> **Tujuan Latihan**
Periksalah apakah setiap pernyataan berikut sesuai dengan teks tentang masyarakat dan hukum. Jawab ya atau tidak, lalu kutip kata-kata teks yang menjadi penentunya.
1. Kehidupan bermasyarakat selalu berjalan lancar.
2. Norma-norma disusun untuk menertibkan kehidupan masyarakat.
3. Sanksi pidana dimaksudkan untuk menjerakan pelaku kejahatan dan mencegah orang lain berbuat sama.

> **Teks Bacaan**
---------------
Masyarakat dan hukum adalah dua sisi yang berhubungan
erat. Kehidupan bermasyarakat pun tidak selamanya berjalan dengan lancar dan
untuk menertibkan kehidupan masyarakat itulah disusun norma-norma yang kemudian
berkembang menjadi suatu aturan-aturan yang mengikat dan mempunyai sanksi bagi
yang melanggarnya yang dikenal dengan istilah hukum. Sanksi ini bisa berbentuk
sanksi pidana yang dimaksudkan sebagai
upaya untuk menjerakan para pelaku kejahatan dan mencegah orang lain berbuat
sama.
Penjatuhan pidana atau pemidanaan (sentencing) adalah dalam rangka memenuhi pergaulan hidup yang baik.
---------------
> **Data yang Diberikan**
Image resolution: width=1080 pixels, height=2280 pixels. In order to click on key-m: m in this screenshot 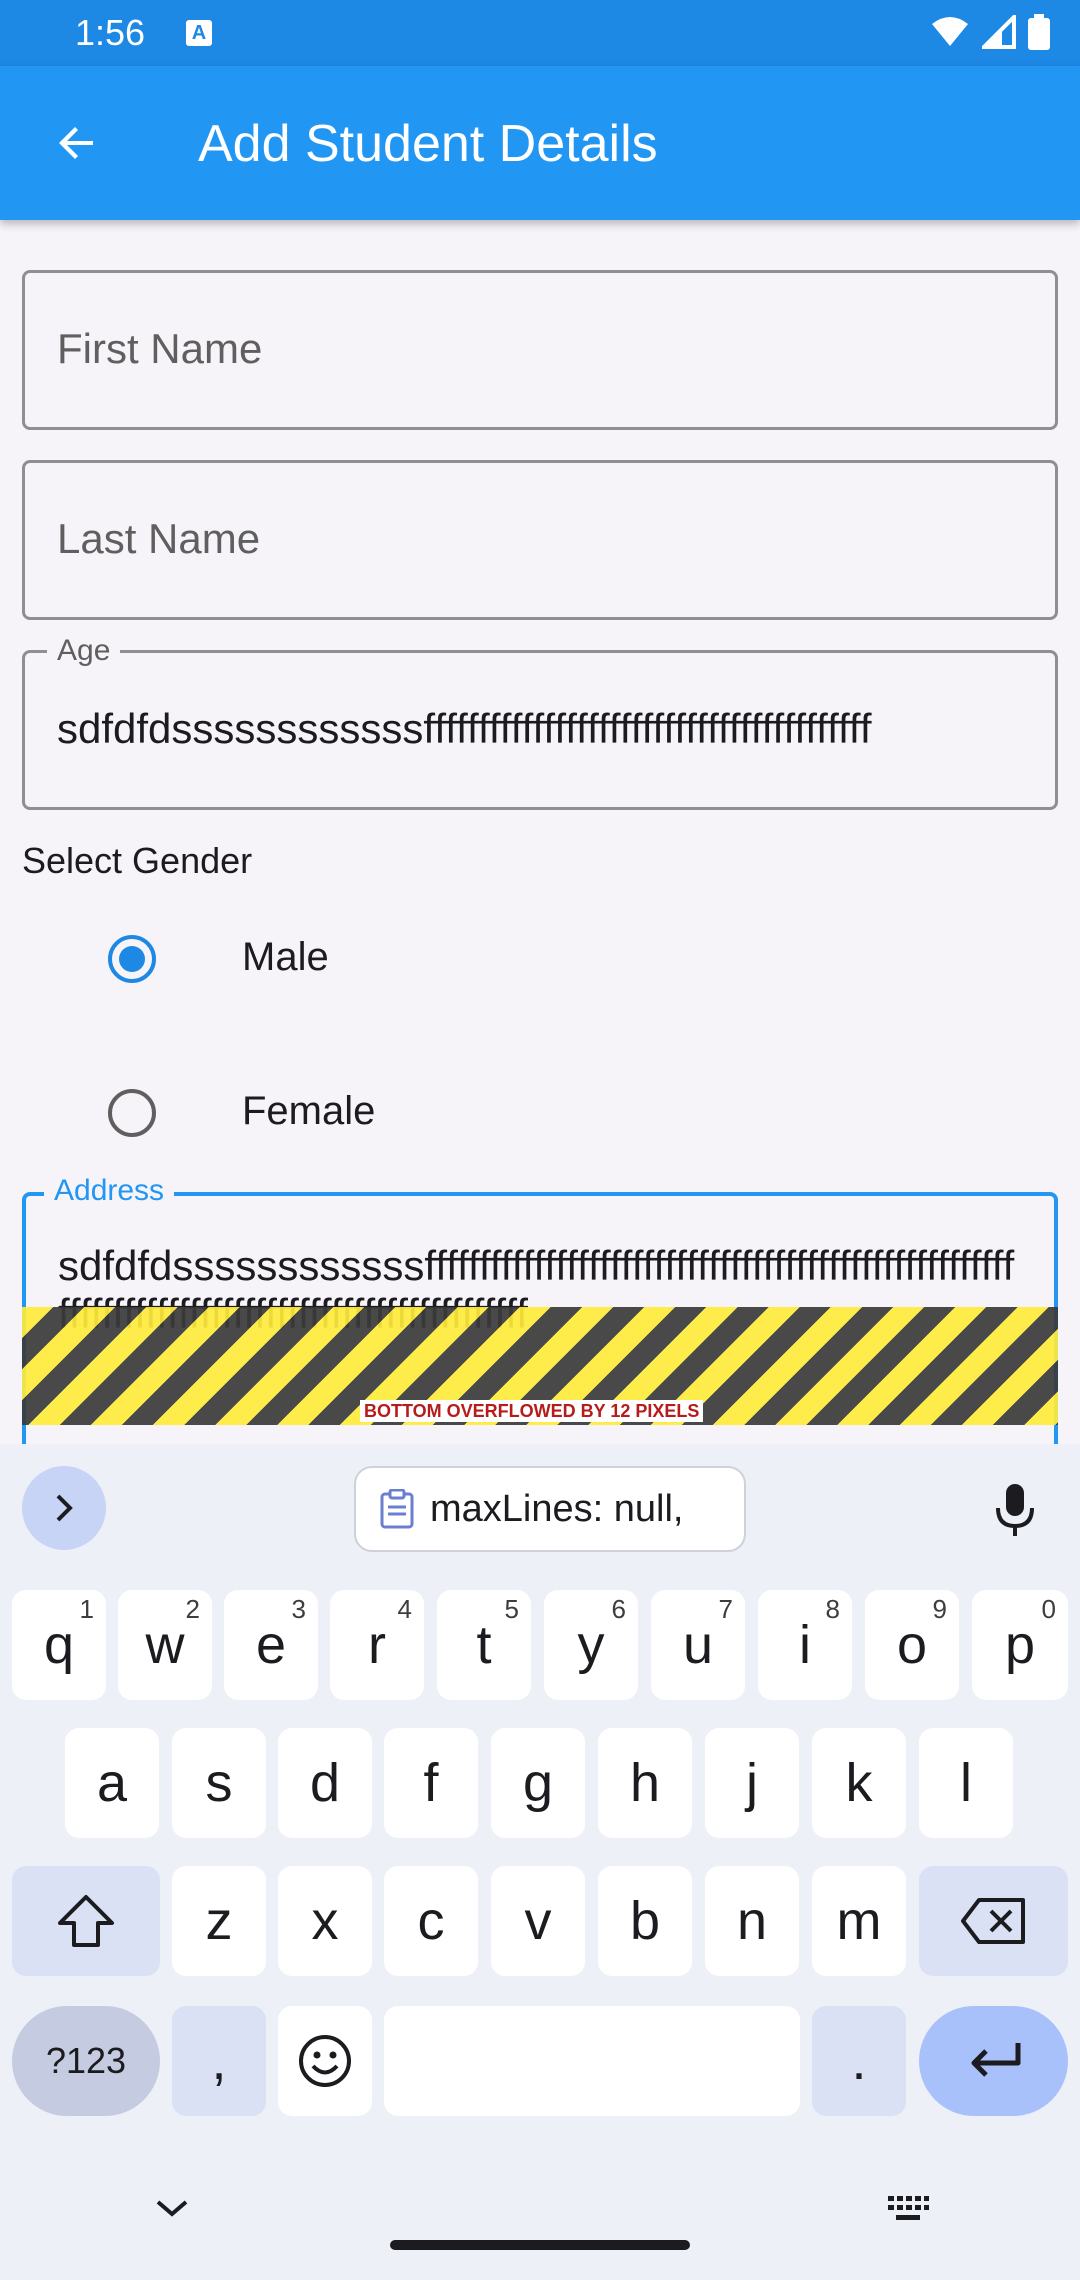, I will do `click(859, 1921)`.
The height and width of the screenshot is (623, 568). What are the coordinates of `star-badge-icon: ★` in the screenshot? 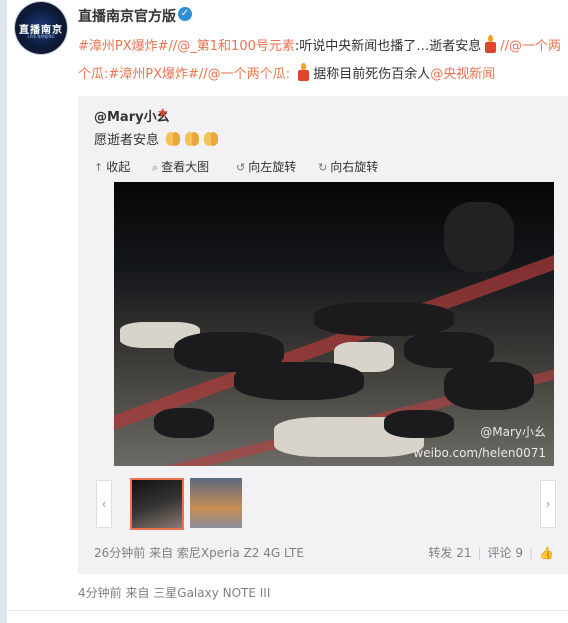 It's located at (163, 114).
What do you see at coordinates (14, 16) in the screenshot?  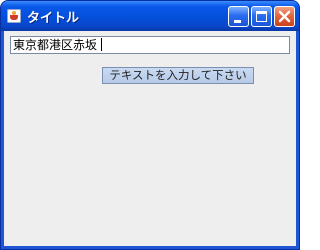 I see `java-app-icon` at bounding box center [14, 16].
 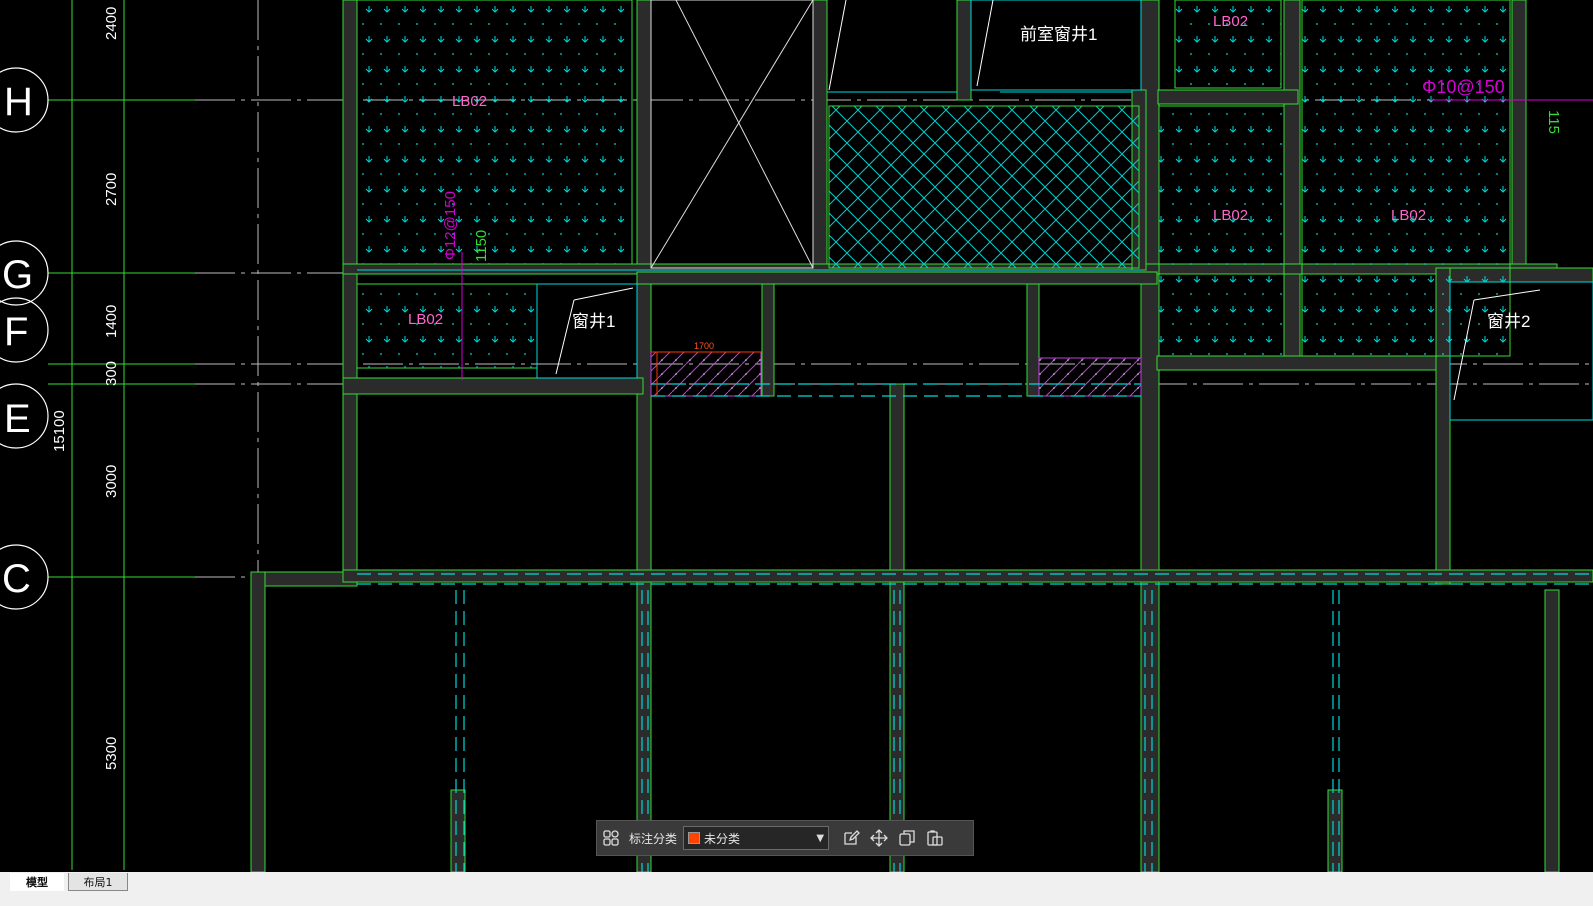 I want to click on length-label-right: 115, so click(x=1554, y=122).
---------------
> **Jawaban Anda**
1. Tidak: "Kehidupan bermasyarakat pun tidak selamanya berjalan dengan lancar"
2. Ya: "untuk menertibkan kehidupan masyarakat itulah disusun norma-norma"
3. Ya: "upaya untuk menjerakan para pelaku kejahatan dan mencegah orang lain berbuat sama"